» **INPUT DATA**
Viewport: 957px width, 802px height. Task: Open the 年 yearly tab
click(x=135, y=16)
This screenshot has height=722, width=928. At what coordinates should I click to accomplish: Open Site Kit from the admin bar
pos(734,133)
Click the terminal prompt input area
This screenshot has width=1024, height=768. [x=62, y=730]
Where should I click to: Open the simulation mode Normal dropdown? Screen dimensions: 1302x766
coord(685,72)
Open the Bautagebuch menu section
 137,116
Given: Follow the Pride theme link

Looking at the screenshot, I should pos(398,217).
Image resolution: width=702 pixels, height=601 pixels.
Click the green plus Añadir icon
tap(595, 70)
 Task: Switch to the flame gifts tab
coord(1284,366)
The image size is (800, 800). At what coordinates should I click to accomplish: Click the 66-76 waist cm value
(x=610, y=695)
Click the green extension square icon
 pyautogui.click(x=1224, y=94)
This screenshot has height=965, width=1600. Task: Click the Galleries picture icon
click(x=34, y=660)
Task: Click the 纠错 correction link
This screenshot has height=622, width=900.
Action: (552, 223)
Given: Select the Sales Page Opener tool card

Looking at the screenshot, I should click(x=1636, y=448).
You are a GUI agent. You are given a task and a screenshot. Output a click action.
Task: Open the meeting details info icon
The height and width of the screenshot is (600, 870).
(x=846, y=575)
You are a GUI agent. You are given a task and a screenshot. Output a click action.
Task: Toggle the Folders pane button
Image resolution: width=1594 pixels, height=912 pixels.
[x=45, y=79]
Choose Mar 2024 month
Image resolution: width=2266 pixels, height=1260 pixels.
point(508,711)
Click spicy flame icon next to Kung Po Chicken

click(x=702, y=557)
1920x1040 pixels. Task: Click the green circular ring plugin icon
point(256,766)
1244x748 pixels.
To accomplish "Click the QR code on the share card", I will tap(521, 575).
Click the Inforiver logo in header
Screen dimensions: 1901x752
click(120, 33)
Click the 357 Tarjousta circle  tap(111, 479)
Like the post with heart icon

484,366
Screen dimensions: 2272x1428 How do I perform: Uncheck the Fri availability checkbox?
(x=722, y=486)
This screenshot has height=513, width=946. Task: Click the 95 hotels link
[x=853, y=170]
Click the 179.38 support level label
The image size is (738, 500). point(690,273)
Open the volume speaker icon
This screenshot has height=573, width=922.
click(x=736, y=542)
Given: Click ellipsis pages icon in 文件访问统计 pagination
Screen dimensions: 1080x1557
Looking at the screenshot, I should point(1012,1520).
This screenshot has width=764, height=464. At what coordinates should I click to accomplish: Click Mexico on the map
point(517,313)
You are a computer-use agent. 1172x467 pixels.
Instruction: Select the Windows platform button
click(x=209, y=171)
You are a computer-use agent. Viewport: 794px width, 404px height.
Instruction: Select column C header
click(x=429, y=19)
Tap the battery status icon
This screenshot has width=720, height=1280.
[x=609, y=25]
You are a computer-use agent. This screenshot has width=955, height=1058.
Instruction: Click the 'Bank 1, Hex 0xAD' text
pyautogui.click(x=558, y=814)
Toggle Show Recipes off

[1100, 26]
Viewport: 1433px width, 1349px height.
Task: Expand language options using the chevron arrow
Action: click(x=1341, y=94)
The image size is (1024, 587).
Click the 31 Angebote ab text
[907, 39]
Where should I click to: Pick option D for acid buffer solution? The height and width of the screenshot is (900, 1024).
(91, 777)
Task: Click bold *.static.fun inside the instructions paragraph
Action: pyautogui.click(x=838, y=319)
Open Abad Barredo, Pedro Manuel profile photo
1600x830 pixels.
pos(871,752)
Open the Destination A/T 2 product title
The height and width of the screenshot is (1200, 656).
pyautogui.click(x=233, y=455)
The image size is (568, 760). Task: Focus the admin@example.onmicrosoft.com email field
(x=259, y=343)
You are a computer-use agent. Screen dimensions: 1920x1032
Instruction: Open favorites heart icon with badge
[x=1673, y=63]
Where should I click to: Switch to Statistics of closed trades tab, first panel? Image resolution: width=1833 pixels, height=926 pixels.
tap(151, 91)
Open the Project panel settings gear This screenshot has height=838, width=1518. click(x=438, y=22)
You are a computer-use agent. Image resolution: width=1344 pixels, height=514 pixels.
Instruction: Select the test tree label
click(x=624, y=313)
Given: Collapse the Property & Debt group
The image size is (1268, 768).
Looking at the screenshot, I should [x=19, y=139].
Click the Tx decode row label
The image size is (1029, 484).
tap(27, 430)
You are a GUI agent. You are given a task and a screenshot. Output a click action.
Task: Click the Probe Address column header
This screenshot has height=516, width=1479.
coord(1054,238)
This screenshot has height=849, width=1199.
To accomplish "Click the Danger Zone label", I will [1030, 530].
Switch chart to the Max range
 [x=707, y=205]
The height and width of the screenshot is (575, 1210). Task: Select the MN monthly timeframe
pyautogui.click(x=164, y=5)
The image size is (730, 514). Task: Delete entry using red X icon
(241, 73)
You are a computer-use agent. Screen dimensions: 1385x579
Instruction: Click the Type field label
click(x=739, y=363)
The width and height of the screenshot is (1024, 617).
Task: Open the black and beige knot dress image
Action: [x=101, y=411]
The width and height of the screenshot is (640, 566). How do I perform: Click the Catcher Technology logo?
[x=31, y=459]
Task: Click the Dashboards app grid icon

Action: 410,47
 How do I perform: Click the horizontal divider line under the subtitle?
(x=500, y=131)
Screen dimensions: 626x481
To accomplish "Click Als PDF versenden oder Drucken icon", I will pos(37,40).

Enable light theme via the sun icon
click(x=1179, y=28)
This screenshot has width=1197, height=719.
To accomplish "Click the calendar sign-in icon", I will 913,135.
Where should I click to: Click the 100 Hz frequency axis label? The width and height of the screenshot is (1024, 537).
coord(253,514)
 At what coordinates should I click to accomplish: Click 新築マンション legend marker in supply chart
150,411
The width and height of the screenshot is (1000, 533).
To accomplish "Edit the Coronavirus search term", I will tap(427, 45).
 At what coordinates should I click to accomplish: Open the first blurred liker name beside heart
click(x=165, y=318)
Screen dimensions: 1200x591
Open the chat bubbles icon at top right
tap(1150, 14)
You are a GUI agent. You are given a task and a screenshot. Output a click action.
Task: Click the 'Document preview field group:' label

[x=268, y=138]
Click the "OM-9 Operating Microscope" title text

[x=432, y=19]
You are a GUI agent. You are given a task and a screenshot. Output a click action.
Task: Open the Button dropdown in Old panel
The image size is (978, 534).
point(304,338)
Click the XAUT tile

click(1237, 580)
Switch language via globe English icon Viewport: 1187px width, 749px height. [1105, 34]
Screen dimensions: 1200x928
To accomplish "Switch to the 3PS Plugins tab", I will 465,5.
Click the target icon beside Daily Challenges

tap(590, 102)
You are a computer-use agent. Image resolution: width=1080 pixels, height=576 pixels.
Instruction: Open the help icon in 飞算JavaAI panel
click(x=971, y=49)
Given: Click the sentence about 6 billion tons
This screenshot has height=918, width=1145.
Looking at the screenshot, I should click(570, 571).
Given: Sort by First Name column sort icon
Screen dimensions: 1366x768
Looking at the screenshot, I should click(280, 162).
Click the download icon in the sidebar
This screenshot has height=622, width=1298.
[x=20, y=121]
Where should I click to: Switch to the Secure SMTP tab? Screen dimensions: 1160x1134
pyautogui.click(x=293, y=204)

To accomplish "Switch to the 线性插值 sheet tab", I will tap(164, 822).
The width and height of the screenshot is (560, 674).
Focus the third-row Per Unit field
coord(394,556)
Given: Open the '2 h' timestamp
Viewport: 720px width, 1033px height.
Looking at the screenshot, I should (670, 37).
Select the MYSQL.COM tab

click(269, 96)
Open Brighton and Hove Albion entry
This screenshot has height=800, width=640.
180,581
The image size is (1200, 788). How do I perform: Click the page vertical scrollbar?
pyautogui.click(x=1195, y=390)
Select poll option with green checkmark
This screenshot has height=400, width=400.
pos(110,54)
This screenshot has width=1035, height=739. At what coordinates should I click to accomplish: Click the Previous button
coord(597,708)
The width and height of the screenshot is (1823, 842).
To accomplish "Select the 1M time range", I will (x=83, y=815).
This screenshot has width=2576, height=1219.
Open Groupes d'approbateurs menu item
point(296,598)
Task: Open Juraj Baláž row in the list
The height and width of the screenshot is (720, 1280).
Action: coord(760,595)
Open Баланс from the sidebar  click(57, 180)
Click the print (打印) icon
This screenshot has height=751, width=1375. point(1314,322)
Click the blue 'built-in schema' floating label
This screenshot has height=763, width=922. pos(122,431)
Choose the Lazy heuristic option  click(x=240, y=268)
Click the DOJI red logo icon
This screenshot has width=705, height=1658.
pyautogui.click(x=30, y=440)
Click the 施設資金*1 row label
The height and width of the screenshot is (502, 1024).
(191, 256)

» **WHAT IS BEING ASKED**
Go through the listing and copy each line that includes the string "Choose".

» **COMPLETED EXERCISE**
Choose Mar 2024 month
Choose the Lazy heuristic option  click(x=240, y=268)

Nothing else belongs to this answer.